Ce dimanche 30 avril, les Sénégalais se rendent aux urnes pour désigner leurs représentants à l’Assemblée nationale. Un scrutin crucial pour le nouveau pouvoir en place depuis à peine huit mois, qui espère décrocher une large majorité parlementaire afin de disposer des coudées franches pour mettre en œuvre son ambitieux programme.
Les enjeux d’un scrutin pas comme les autres
Dans les bureaux de vote de la capitale Dakar, les électeurs font la queue avec un mélange de fébrilité et de détermination. Car ils le savent, ces législatives sont loin d’être ordinaires. Les quelques 7,3 millions d’inscrits ont entre leurs mains le destin du projet de “rupture” et de “justice sociale” porté par le nouveau président, Bassirou Diomaye Faye, et son charismatique Premier ministre, Ousmane Sonko.
Venus du militantisme et portés au pouvoir en mars dernier par une vague de fond en faveur du changement, ces deux avocats d’un “panafricanisme de gauche” ont besoin d’une majorité confortable à l’Assemblée pour avoir les mains libres. Une nécessité pour réviser la Constitution comme ils s’y sont engagés, mais aussi éventuellement pour lancer des poursuites contre l’ex-président Macky Sall.
Huit mois de cohabitation houleuse
Car depuis son arrivée au pouvoir, l’attelage Faye-Sonko a dû composer avec un parlement dominé par les soutiens de l’ancien régime. Une cohabitation tendue qui a paralysé l’action gouvernementale pendant des mois. Dès que les délais légaux l’ont permis, en septembre dernier, le chef de l’État a donc dissous l’Assemblée, ouvrant la voie à ces élections anticipées.

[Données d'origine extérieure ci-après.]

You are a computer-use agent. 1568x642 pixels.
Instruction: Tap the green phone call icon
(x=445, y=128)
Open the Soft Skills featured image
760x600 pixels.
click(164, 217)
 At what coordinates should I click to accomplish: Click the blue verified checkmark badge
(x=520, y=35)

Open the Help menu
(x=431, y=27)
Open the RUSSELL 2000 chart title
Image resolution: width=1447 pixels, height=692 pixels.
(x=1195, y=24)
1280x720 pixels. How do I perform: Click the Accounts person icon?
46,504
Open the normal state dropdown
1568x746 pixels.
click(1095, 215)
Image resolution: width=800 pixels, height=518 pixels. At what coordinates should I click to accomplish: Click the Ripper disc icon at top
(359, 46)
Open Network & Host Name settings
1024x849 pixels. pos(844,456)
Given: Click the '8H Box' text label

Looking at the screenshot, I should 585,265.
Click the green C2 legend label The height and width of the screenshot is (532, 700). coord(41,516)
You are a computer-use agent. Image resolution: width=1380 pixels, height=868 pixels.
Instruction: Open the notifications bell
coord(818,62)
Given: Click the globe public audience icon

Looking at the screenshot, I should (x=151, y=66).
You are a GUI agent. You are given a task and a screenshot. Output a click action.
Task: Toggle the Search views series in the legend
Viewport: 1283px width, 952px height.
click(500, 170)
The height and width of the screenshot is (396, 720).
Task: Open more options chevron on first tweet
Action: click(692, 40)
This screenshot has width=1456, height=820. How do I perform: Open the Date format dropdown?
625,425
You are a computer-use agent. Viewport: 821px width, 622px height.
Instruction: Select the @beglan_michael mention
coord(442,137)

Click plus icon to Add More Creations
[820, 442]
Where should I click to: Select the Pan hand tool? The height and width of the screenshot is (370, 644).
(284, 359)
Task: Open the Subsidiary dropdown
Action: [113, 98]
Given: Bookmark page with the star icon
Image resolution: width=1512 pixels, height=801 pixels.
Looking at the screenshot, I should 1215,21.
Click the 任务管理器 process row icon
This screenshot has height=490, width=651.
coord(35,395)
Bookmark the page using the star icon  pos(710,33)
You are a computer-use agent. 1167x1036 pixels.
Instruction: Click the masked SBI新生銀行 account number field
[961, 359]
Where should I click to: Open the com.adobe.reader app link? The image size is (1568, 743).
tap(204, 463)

Dans ce bras de fer, le gouvernement joue gros. Comme le souligne un proche du pouvoir, “une victoire large dimanche nous donnera la légitimité et les moyens d’accélérer les réformes promises. À l’inverse, une assemblée hostile ou même sans majorité claire compliquerait considérablement la tâche.”
L’opposition met en garde contre un “pouvoir hégémonique”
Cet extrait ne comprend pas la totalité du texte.